Word and element locating data:
((

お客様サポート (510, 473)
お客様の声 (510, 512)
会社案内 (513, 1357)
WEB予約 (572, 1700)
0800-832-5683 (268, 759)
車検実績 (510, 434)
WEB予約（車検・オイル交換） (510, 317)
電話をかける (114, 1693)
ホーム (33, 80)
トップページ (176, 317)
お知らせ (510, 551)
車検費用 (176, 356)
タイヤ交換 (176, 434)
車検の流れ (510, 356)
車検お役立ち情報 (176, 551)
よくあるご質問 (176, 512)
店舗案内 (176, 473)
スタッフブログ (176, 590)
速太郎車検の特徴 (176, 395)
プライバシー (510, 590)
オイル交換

))

REQUIRED WORK: Edit the entries so that "WEB予約" reads "ネット予約" wherever it occurs, and leave everything else unchanged.

EXPECTED ANSWER:
お客様サポート (510, 473)
お客様の声 (510, 512)
会社案内 (513, 1357)
ネット予約 (572, 1700)
0800-832-5683 (268, 759)
車検実績 (510, 434)
ネット予約（車検・オイル交換） (510, 317)
電話をかける (114, 1693)
ホーム (33, 80)
トップページ (176, 317)
お知らせ (510, 551)
車検費用 (176, 356)
タイヤ交換 (176, 434)
車検の流れ (510, 356)
車検お役立ち情報 (176, 551)
よくあるご質問 (176, 512)
店舗案内 (176, 473)
スタッフブログ (176, 590)
速太郎車検の特徴 (176, 395)
プライバシー (510, 590)
オイル交換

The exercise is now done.